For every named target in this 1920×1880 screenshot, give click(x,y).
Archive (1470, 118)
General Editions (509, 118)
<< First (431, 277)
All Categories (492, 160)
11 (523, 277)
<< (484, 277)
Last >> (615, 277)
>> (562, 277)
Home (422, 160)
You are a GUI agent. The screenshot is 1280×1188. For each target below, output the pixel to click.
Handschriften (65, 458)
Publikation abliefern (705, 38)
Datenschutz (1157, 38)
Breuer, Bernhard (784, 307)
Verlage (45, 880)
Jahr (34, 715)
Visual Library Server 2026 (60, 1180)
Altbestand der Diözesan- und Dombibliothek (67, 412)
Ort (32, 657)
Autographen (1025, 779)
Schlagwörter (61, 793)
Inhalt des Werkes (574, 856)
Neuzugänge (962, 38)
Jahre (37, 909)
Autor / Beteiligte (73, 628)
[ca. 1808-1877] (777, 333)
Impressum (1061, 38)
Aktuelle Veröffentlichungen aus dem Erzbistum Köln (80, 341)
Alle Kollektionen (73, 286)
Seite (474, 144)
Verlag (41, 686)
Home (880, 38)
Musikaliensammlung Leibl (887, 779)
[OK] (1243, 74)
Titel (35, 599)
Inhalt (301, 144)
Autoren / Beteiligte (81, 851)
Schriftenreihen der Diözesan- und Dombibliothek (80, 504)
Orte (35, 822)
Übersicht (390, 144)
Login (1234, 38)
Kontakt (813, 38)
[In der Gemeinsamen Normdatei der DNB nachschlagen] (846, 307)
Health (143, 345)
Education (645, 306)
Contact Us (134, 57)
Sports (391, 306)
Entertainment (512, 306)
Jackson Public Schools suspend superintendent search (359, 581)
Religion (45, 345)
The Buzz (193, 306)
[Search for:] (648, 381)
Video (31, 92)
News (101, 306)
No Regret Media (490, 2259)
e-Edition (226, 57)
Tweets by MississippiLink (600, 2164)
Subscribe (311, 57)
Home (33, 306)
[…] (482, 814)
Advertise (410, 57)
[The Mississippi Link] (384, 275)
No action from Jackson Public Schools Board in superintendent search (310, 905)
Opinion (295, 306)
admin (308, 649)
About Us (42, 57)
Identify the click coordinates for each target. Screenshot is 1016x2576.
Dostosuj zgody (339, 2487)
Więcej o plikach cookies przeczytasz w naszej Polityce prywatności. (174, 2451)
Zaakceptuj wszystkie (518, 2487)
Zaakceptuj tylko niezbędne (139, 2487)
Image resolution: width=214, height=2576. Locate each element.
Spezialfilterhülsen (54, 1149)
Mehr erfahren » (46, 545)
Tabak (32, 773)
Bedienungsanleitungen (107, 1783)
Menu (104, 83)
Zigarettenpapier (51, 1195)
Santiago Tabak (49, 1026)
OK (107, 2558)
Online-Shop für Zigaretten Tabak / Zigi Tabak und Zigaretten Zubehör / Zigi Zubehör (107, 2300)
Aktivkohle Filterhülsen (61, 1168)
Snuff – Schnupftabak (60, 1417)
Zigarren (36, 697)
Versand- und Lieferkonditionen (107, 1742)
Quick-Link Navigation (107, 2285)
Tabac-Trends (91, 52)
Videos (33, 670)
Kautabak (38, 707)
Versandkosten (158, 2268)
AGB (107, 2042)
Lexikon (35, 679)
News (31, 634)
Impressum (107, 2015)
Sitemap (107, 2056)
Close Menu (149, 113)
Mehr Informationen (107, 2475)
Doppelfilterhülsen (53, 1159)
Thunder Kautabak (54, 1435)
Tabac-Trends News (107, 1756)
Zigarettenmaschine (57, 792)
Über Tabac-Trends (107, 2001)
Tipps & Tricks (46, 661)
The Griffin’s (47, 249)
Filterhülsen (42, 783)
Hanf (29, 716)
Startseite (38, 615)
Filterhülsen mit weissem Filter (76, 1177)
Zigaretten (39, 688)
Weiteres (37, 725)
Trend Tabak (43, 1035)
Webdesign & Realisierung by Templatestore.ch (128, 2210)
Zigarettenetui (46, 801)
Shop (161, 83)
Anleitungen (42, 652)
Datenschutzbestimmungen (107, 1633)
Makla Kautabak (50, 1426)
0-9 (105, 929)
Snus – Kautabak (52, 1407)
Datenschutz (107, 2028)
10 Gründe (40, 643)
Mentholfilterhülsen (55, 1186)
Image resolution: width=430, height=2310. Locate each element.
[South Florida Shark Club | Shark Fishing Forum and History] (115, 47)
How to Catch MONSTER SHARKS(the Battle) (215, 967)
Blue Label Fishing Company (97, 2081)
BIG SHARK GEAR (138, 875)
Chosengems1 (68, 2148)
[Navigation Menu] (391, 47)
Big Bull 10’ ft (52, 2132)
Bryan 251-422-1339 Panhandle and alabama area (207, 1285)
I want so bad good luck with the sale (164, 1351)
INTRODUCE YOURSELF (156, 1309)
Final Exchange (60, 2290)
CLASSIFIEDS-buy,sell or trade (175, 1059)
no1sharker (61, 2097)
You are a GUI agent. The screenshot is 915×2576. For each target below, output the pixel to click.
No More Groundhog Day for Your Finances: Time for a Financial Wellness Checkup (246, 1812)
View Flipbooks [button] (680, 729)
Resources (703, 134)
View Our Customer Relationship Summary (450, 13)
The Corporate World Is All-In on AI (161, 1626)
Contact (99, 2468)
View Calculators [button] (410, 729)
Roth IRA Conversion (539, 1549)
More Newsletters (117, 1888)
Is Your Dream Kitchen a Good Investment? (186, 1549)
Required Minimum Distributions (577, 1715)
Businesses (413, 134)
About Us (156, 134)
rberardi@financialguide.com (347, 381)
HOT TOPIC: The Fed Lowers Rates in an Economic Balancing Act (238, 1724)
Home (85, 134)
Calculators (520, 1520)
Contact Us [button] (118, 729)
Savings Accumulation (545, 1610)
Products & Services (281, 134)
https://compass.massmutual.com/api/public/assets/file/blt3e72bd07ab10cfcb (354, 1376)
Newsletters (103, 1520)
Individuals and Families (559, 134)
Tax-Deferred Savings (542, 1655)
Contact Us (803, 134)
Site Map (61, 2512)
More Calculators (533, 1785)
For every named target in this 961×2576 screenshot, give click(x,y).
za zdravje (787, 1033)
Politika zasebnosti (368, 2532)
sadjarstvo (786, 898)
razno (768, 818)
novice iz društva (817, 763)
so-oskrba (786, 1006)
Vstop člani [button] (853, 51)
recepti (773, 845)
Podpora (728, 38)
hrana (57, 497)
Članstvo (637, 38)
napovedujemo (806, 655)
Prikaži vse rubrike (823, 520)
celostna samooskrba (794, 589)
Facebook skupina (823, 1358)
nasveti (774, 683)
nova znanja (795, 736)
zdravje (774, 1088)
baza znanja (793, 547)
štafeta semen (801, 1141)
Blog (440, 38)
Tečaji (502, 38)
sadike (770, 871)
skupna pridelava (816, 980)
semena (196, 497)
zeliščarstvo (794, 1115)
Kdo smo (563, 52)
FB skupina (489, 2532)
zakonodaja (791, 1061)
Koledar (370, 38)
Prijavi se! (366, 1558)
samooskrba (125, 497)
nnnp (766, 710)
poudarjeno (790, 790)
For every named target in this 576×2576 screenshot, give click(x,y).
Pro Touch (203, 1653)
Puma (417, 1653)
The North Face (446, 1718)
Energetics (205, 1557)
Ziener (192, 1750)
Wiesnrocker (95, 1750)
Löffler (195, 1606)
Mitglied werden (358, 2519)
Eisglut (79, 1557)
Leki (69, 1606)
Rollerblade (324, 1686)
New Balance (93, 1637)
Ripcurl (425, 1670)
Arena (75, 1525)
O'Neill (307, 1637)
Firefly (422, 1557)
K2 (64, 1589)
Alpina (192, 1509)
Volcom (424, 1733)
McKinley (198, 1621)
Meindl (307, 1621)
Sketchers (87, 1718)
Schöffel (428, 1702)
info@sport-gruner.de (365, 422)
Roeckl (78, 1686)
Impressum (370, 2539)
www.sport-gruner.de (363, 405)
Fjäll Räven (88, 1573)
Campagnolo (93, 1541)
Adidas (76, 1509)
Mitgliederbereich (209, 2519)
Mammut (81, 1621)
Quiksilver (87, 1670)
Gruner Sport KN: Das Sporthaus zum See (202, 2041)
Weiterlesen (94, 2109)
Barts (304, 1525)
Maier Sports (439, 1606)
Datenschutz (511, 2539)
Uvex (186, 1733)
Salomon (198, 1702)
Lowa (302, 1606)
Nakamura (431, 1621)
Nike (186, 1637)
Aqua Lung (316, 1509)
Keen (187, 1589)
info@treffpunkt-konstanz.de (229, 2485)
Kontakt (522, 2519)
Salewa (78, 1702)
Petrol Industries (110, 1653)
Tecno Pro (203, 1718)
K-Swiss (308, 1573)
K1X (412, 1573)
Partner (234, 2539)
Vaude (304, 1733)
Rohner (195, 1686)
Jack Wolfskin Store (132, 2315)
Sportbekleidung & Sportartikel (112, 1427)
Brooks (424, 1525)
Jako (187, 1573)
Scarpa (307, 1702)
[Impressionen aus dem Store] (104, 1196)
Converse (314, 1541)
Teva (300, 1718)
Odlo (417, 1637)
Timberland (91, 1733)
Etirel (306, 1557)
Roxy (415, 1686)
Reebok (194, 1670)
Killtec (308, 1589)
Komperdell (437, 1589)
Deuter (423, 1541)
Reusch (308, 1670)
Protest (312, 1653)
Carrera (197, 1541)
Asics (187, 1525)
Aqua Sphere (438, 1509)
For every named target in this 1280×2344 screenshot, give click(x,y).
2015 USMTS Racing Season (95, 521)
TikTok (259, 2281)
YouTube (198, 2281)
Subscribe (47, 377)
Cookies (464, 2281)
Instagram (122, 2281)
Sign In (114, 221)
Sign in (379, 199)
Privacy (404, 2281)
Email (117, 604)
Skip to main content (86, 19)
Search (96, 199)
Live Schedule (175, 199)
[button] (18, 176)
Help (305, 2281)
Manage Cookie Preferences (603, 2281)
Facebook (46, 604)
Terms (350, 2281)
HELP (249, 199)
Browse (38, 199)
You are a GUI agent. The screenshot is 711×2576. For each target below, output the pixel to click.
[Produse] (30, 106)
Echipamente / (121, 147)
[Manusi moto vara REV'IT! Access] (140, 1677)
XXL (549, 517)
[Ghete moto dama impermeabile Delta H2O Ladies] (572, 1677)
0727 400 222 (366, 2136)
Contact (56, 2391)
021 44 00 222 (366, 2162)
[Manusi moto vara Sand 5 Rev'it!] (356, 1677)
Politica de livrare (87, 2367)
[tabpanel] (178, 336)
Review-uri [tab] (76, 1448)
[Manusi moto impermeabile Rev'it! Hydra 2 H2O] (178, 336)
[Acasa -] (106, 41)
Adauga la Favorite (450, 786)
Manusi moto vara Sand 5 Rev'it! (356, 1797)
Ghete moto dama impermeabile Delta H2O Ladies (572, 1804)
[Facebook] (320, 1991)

------------------------------------------------------------

For the listing above, state how many lines contain the string "output". Give the number and nothing else.

Exercise solution :: 3